About this exercise ▸
Copy each line below that has "slider".

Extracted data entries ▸

· · · ·

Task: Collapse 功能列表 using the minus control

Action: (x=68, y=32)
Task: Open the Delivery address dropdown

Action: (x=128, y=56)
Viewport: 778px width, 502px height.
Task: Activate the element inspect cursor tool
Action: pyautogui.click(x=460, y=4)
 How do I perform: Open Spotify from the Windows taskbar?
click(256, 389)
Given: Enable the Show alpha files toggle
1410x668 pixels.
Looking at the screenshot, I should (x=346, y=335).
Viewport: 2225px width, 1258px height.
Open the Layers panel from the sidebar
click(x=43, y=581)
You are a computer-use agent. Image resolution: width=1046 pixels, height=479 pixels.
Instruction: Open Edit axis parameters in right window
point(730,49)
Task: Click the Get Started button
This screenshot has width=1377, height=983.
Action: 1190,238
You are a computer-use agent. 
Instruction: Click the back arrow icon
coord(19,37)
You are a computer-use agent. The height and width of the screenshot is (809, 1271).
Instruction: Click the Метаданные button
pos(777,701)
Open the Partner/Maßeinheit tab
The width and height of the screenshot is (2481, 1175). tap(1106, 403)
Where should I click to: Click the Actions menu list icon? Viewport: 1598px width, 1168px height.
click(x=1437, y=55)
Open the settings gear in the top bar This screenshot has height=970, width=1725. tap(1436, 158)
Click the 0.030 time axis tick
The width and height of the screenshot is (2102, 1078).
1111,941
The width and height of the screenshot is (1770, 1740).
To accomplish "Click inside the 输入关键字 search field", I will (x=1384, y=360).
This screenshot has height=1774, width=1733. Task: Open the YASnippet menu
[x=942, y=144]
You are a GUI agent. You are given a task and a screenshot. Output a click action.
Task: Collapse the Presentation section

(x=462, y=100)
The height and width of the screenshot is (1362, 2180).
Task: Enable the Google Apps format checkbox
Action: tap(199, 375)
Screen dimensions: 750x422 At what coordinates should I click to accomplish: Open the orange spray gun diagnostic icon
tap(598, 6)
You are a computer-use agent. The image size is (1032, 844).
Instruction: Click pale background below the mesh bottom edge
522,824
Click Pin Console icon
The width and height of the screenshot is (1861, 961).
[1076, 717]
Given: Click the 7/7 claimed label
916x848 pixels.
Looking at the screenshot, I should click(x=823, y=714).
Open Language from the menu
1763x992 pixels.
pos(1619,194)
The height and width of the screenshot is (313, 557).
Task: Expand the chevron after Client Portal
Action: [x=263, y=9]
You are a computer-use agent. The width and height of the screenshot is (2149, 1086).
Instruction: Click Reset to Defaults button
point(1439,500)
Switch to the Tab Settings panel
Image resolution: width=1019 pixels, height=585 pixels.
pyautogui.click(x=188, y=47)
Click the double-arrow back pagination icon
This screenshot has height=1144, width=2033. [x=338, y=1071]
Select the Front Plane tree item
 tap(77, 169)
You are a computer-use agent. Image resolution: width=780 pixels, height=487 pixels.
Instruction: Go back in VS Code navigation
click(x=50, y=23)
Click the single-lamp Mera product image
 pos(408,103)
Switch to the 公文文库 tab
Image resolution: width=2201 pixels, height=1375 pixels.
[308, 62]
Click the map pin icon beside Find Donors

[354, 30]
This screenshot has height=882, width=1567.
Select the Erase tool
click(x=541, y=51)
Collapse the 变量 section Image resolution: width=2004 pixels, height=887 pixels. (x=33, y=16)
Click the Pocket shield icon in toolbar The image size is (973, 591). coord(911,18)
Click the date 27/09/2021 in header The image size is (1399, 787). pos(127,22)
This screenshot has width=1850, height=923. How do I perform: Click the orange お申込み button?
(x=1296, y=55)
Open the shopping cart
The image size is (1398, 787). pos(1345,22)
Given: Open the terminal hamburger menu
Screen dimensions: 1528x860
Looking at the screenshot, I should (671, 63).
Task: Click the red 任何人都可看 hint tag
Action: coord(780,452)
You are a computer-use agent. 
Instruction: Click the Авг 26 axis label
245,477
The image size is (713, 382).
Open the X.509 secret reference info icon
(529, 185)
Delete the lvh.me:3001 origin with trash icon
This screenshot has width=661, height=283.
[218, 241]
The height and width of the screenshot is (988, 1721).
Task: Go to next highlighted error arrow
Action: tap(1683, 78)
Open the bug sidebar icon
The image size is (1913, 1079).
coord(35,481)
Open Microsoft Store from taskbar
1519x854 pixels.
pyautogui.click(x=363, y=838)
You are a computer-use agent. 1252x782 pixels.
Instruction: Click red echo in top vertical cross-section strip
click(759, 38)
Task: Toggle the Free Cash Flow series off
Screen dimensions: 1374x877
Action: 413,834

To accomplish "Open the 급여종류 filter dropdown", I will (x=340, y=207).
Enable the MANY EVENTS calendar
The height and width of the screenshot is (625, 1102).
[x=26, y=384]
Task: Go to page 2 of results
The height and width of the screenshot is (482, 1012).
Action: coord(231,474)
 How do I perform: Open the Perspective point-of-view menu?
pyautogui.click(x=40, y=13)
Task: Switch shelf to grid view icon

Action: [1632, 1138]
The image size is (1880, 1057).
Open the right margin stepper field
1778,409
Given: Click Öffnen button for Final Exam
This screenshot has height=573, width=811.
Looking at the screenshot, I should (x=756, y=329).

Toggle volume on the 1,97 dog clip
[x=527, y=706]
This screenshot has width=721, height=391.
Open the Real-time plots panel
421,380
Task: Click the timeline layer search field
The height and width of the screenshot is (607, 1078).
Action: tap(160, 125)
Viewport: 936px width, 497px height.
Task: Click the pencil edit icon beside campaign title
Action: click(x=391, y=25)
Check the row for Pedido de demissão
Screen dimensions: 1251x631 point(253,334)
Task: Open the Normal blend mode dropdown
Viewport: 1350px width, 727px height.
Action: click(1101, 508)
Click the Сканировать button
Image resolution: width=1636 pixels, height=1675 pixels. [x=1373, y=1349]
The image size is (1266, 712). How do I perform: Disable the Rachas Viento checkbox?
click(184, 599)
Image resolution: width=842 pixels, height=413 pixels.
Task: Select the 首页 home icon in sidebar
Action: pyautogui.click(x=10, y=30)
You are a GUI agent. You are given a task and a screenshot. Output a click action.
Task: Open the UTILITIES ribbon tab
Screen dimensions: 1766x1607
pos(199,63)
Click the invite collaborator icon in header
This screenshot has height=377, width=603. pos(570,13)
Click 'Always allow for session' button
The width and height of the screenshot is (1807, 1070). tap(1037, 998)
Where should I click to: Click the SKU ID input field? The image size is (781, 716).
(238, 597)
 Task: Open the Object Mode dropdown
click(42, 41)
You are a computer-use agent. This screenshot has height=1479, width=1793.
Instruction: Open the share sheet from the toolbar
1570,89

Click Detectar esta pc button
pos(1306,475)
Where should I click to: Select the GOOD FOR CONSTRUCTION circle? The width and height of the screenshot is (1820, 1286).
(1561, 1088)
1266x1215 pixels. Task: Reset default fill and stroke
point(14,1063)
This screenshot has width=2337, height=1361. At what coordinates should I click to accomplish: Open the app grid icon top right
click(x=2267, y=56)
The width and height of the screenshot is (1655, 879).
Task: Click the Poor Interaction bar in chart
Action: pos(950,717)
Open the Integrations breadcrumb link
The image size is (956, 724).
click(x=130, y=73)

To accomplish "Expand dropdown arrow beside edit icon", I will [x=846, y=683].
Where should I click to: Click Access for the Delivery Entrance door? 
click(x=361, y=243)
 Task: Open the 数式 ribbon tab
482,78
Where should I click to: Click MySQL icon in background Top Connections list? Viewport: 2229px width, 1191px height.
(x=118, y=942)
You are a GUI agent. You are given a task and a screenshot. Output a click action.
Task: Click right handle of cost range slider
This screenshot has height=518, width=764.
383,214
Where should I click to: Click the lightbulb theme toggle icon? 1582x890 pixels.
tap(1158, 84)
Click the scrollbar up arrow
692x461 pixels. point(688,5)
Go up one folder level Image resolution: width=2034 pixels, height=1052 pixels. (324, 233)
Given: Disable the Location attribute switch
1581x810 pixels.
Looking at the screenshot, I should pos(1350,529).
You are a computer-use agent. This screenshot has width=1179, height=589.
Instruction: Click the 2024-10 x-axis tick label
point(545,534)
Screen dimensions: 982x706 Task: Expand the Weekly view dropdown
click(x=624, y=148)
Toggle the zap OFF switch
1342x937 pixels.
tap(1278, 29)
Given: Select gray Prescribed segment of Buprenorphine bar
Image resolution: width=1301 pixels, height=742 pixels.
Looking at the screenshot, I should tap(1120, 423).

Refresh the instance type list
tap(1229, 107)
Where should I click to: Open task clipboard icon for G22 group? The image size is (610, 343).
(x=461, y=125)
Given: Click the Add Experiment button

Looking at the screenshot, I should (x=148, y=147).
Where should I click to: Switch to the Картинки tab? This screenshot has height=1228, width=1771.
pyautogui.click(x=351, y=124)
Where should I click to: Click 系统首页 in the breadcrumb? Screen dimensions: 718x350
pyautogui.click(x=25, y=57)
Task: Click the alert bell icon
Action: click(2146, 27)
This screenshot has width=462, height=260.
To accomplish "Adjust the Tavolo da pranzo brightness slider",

· · · ·

Expected answer ▸
Task: Click right handle of cost range slider
To accomplish "Adjust the Tavolo da pranzo brightness slider",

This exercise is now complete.